Listed records below:

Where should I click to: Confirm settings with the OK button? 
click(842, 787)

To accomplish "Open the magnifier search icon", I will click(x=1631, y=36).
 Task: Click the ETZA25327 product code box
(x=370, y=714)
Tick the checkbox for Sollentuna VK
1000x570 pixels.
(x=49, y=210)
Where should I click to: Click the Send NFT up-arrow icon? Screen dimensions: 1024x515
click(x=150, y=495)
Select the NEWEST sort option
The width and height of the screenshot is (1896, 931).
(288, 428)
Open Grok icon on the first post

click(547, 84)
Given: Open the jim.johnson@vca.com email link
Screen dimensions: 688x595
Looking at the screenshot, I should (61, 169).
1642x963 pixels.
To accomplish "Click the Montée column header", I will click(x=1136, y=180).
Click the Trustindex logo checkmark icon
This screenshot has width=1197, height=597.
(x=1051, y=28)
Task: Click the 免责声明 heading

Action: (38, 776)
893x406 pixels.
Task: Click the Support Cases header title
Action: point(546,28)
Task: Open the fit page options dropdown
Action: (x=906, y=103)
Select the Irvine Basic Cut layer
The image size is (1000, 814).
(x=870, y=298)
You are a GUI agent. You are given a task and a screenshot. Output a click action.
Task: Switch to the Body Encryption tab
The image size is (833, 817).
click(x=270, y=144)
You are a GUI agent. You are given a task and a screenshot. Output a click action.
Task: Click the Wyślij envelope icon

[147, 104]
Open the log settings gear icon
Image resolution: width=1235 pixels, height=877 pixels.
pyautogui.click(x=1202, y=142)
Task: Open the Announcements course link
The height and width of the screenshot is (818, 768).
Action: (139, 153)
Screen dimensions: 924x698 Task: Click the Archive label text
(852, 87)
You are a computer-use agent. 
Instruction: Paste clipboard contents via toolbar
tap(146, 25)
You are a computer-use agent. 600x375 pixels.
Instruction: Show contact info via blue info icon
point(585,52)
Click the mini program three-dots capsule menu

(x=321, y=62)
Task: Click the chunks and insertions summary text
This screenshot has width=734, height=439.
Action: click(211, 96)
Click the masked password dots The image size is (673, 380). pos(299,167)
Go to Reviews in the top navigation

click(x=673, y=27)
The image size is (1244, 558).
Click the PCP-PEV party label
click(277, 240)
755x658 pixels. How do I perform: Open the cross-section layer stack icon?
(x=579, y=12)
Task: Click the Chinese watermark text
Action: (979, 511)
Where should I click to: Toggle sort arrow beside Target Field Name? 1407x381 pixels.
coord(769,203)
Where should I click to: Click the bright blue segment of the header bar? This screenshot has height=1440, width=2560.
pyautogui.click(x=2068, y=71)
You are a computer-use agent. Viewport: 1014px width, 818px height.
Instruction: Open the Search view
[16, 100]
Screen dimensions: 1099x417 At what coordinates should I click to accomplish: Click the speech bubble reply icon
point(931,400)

End of Listed records.

**Your instructions:** Repeat the material above in its entirety, exactly.

**Result for this task:**
Where should I click to: Confirm settings with the OK button? 
click(842, 787)

To accomplish "Open the magnifier search icon", I will click(x=1631, y=36).
 Task: Click the ETZA25327 product code box
(x=370, y=714)
Tick the checkbox for Sollentuna VK
1000x570 pixels.
(x=49, y=210)
Where should I click to: Click the Send NFT up-arrow icon? Screen dimensions: 1024x515
click(x=150, y=495)
Select the NEWEST sort option
The width and height of the screenshot is (1896, 931).
(288, 428)
Open Grok icon on the first post

click(547, 84)
Given: Open the jim.johnson@vca.com email link
Screen dimensions: 688x595
Looking at the screenshot, I should (61, 169).
1642x963 pixels.
To accomplish "Click the Montée column header", I will click(x=1136, y=180).
Click the Trustindex logo checkmark icon
This screenshot has width=1197, height=597.
(x=1051, y=28)
Task: Click the 免责声明 heading

Action: (38, 776)
893x406 pixels.
Task: Click the Support Cases header title
Action: point(546,28)
Task: Open the fit page options dropdown
Action: (x=906, y=103)
Select the Irvine Basic Cut layer
The image size is (1000, 814).
(x=870, y=298)
You are a GUI agent. You are given a task and a screenshot. Output a click action.
Task: Switch to the Body Encryption tab
The image size is (833, 817).
click(x=270, y=144)
You are a GUI agent. You are given a task and a screenshot. Output a click action.
Task: Click the Wyślij envelope icon

[147, 104]
Open the log settings gear icon
Image resolution: width=1235 pixels, height=877 pixels.
pyautogui.click(x=1202, y=142)
Task: Open the Announcements course link
The height and width of the screenshot is (818, 768).
Action: (139, 153)
Screen dimensions: 924x698 Task: Click the Archive label text
(852, 87)
You are a computer-use agent. 
Instruction: Paste clipboard contents via toolbar
tap(146, 25)
You are a computer-use agent. 600x375 pixels.
Instruction: Show contact info via blue info icon
point(585,52)
Click the mini program three-dots capsule menu

(x=321, y=62)
Task: Click the chunks and insertions summary text
This screenshot has width=734, height=439.
Action: click(211, 96)
Click the masked password dots The image size is (673, 380). pos(299,167)
Go to Reviews in the top navigation

click(x=673, y=27)
The image size is (1244, 558).
Click the PCP-PEV party label
click(277, 240)
755x658 pixels. How do I perform: Open the cross-section layer stack icon?
(x=579, y=12)
Task: Click the Chinese watermark text
Action: (979, 511)
Where should I click to: Toggle sort arrow beside Target Field Name? 1407x381 pixels.
coord(769,203)
Where should I click to: Click the bright blue segment of the header bar? This screenshot has height=1440, width=2560.
pyautogui.click(x=2068, y=71)
You are a computer-use agent. Viewport: 1014px width, 818px height.
Instruction: Open the Search view
[16, 100]
Screen dimensions: 1099x417 At what coordinates should I click to accomplish: Click the speech bubble reply icon
point(931,400)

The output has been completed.